This article is from the Australian Property Journal archive
AUSTRALIAN real estate might be the “ultimate revenge purchase”, according to pan-Asian property portal Juwai, which is tipping Chinese investment will surge by 30% in 2023.
“Chinese buyers are back”, said Juwai IQI co-founder and group managing director, Daniel Ho said, and more will come in the second half of this year than in the first.
As happened in the United States and Australia, Chinese buyers are exiting the pandemic with more money in the bank – they added more than US$2.6 trillion to their bank balances in 2022, and bank deposits now exceed US$18 trillion.
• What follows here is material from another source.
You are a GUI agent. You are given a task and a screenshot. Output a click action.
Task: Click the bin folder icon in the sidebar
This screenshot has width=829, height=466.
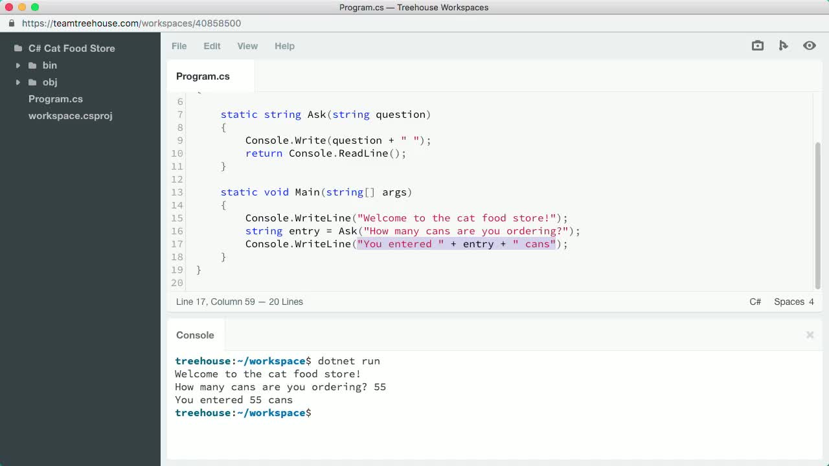tap(32, 65)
The figure is larger than the country’s entire gross domestic product and 11% higher than would be expected from pre-pandemic trends.
“Neither the Chinese housing market nor the stock market is attractive enough right now for Chinese to invest their savings. The confidence many Chinese had in their own economy and housing market declined during the pandemic, so overseas markets like Australia look better by comparison,” Ho said.
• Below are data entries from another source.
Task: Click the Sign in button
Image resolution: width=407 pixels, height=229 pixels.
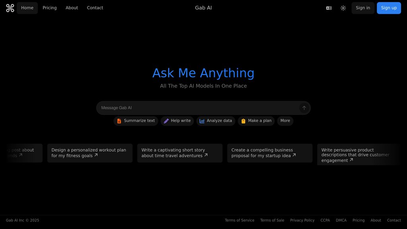Action: point(362,8)
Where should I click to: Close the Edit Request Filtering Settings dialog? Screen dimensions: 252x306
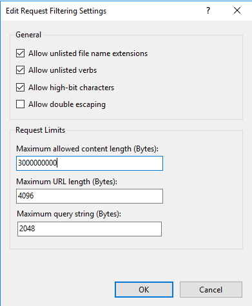(x=237, y=10)
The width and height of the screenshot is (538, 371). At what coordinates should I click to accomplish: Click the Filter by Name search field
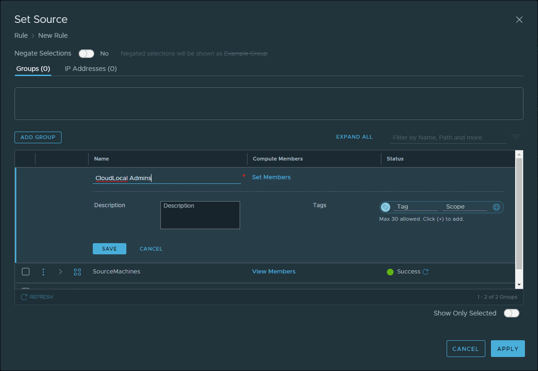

“In China, they talk of ‘revenge spending’ as people who have been under lockdown splurge on all the things they couldn’t buy during the lockdowns. Real estate in Australia might be the ultimate revenge purchase.”
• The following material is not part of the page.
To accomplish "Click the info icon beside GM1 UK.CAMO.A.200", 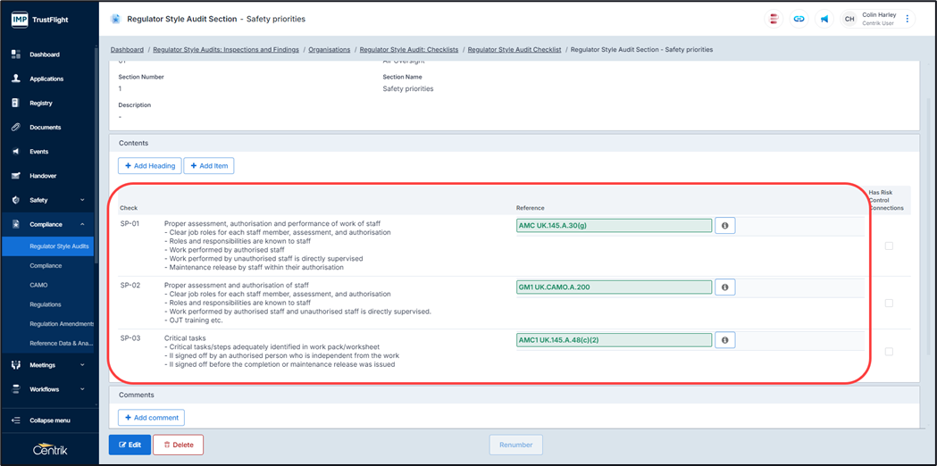I will (724, 287).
Natixis chief economist Alicia Garcia Herreo has estimated that before the pandemic, individuals from China moved about US$150 billion overseas each year, and predicts that will probably be higher in 2023 due to catch-up activity after three years of lockdowns.
According to Juwai IQI data, about one-third of Chinese buyer enquiries go to Melbourne, one-quarter go to Sydney and one-fifth each to Perth and Brisbane.
China continued to be the largest source of foreign Australian residential real estate investment proposals by number and value in the December quarter, according to the Foreign Investment Review Board, at $600 million across 440 proposals.
NAB’s latest residential survey found the overall market share of foreign buyers in new property markets rose to 7.9% during the March quarter, underpinned by NSW’s steep increase to 16.2%. The share of foreign buyers in Victoria, however, fell to a two-year low of 4.0%.